ACTION ITEM:
Collect all lines containing the word "agent" from the data.

[Saved data entries]
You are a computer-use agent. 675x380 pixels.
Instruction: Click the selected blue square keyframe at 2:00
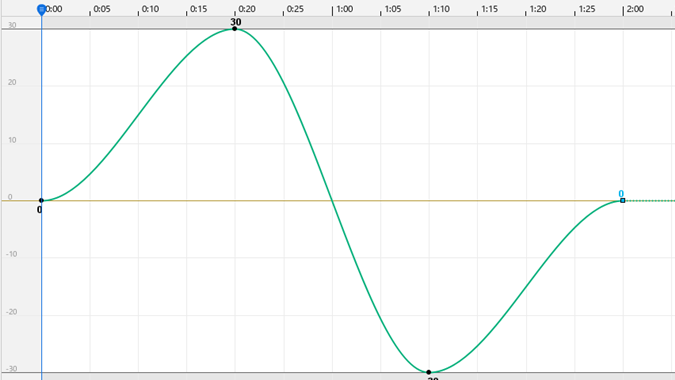click(x=622, y=201)
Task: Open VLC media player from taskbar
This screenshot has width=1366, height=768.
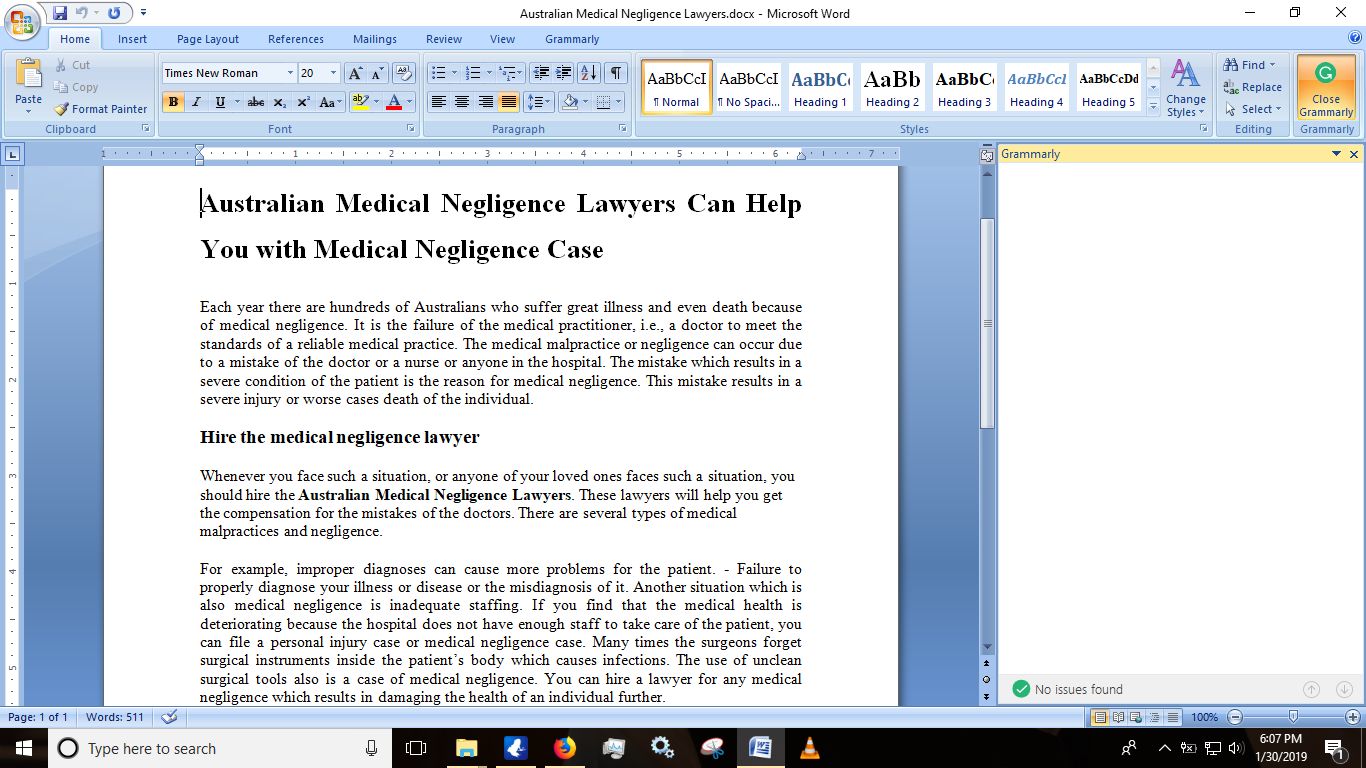Action: tap(809, 748)
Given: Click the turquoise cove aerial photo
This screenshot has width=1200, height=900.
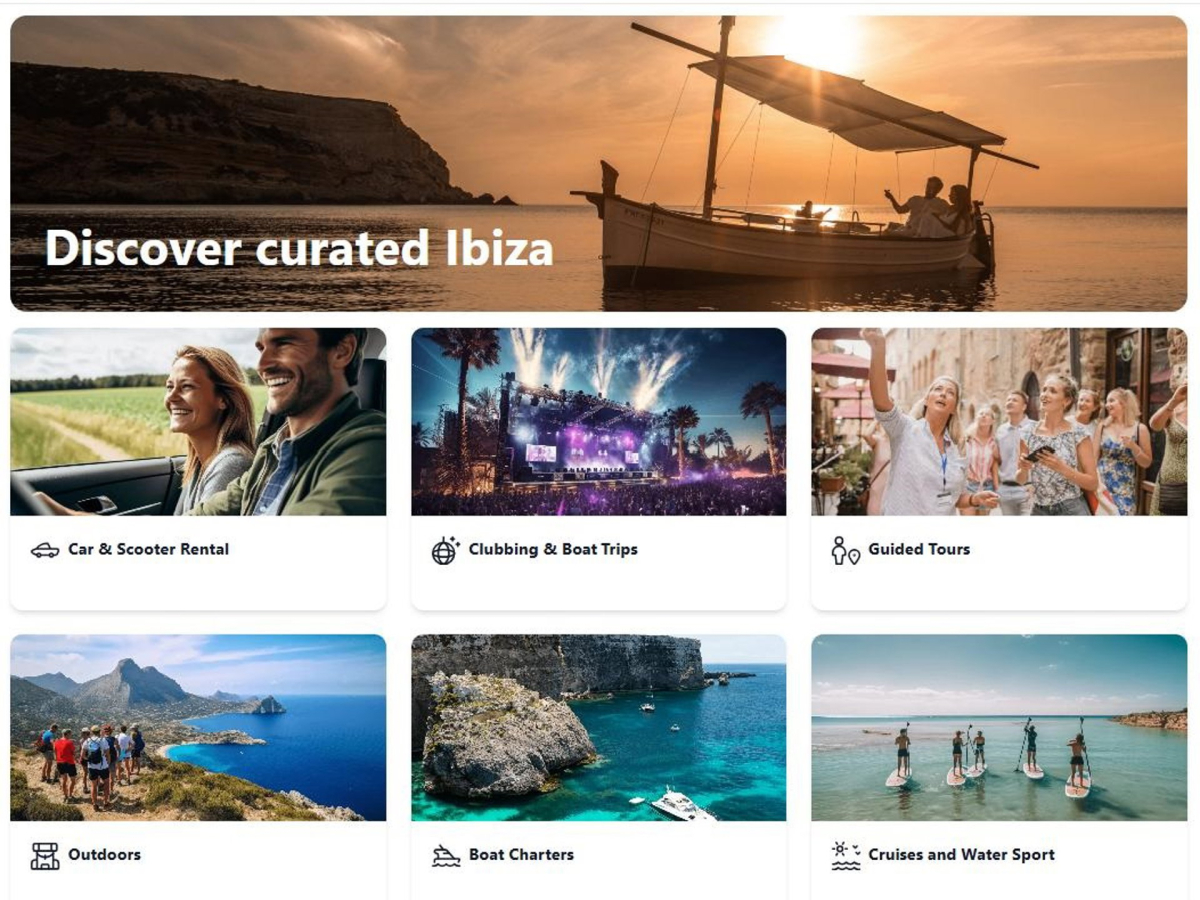Looking at the screenshot, I should click(x=598, y=728).
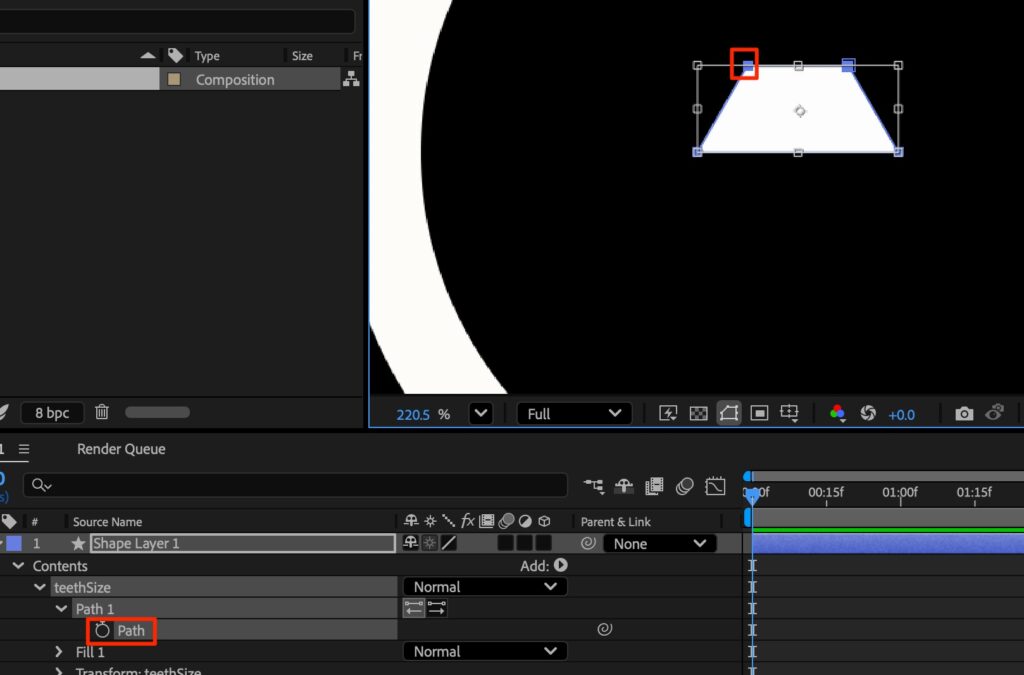Viewport: 1024px width, 675px height.
Task: Toggle the transparency grid checkerboard
Action: click(699, 413)
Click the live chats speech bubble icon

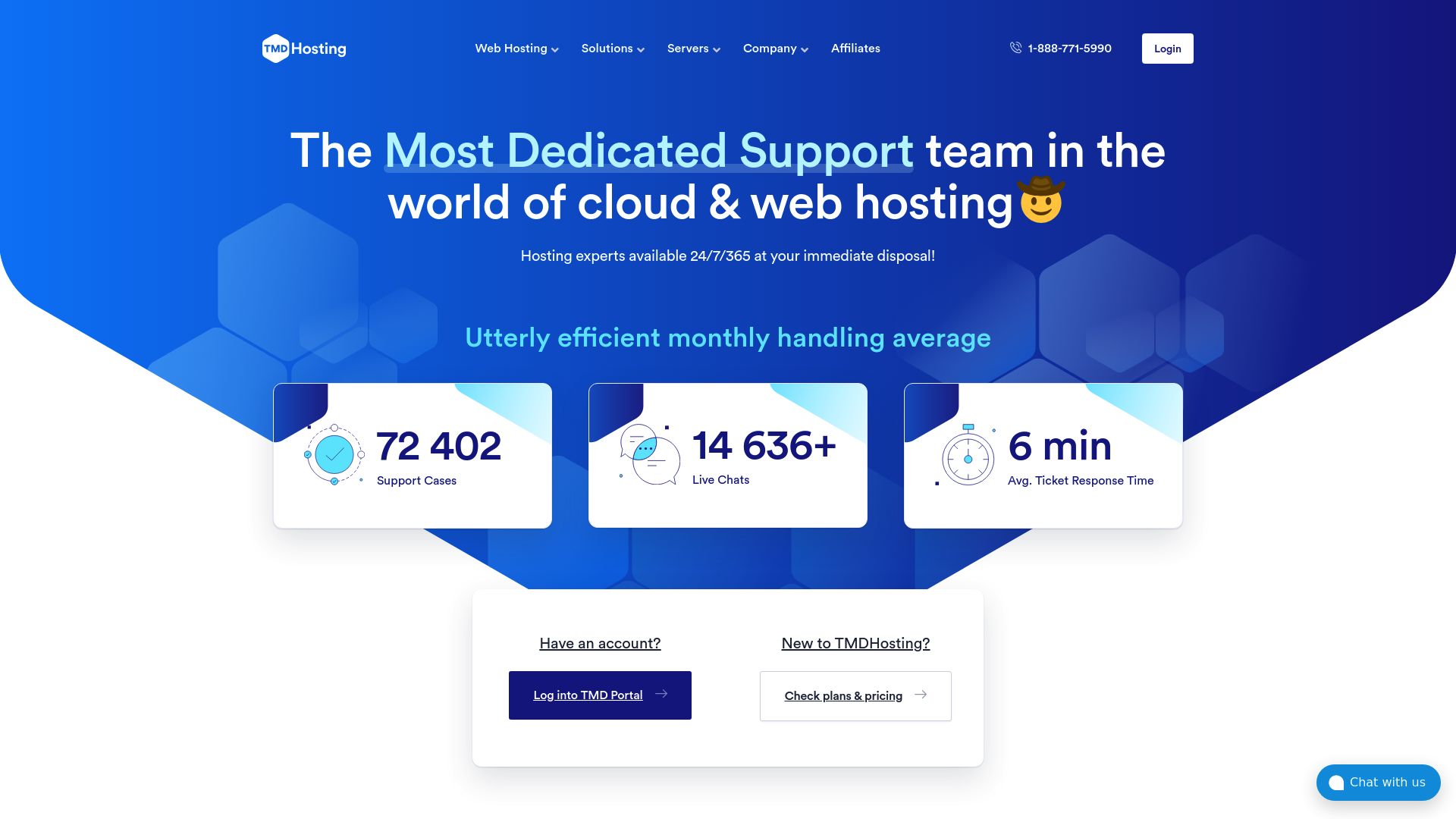[x=648, y=454]
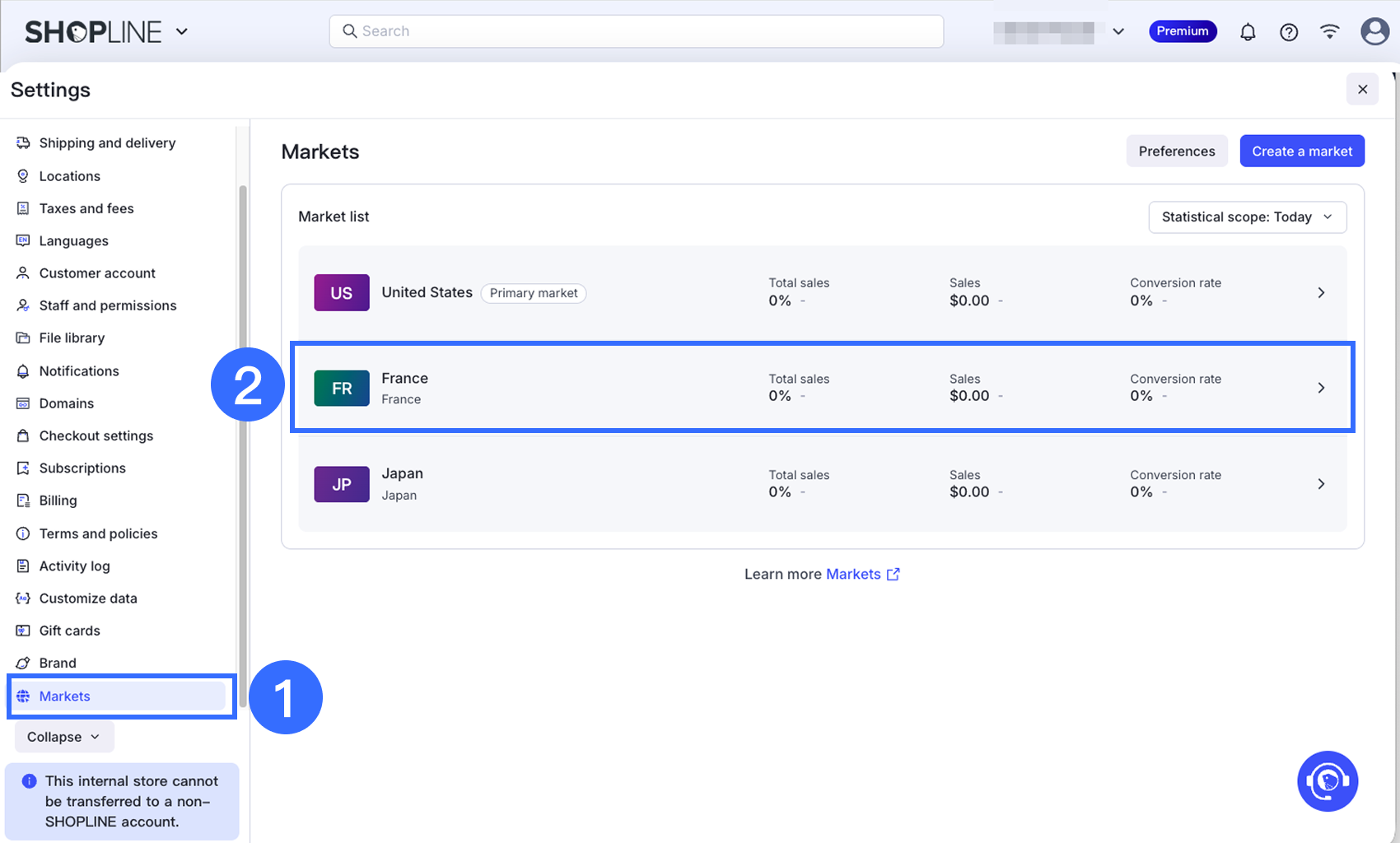This screenshot has height=843, width=1400.
Task: Open the help question mark icon
Action: [1289, 32]
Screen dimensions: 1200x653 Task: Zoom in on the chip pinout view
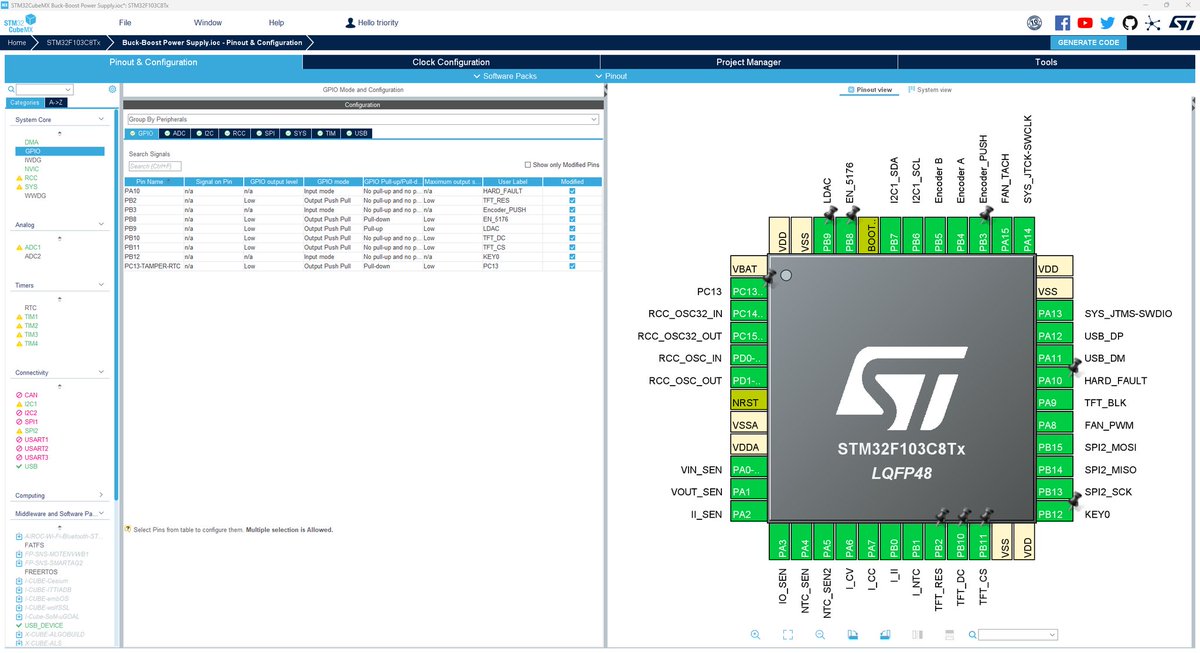(x=755, y=634)
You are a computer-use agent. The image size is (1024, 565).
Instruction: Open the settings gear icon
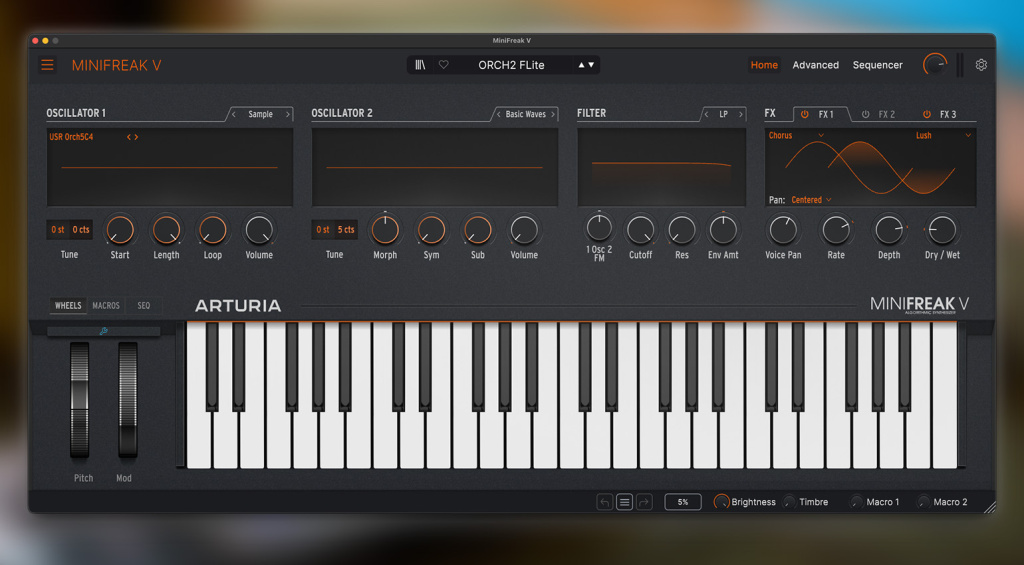click(981, 65)

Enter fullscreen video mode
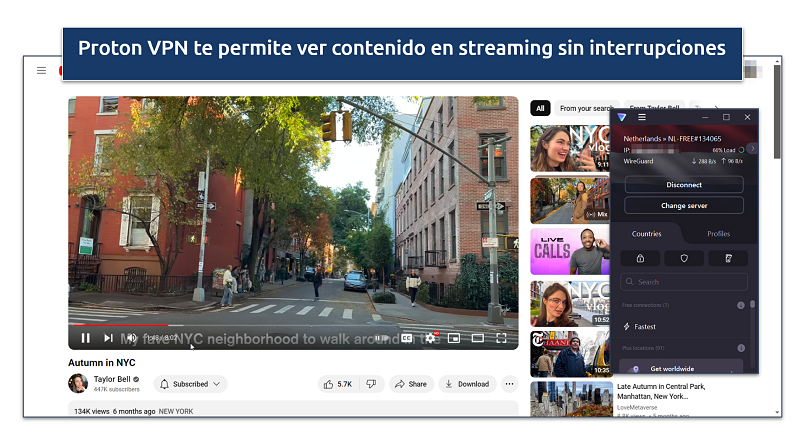coord(501,338)
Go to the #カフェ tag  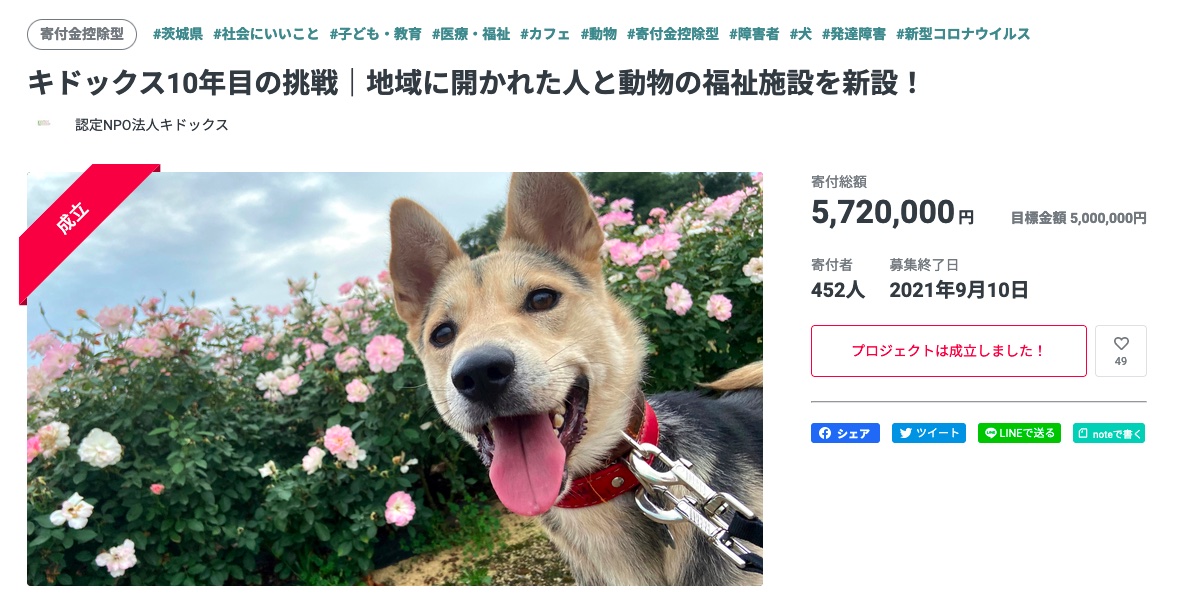pyautogui.click(x=545, y=34)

EXERCISE ANSWER:
You are a computer-use agent. 675x380 pixels.
You are a computer-use agent. The image size is (1024, 565).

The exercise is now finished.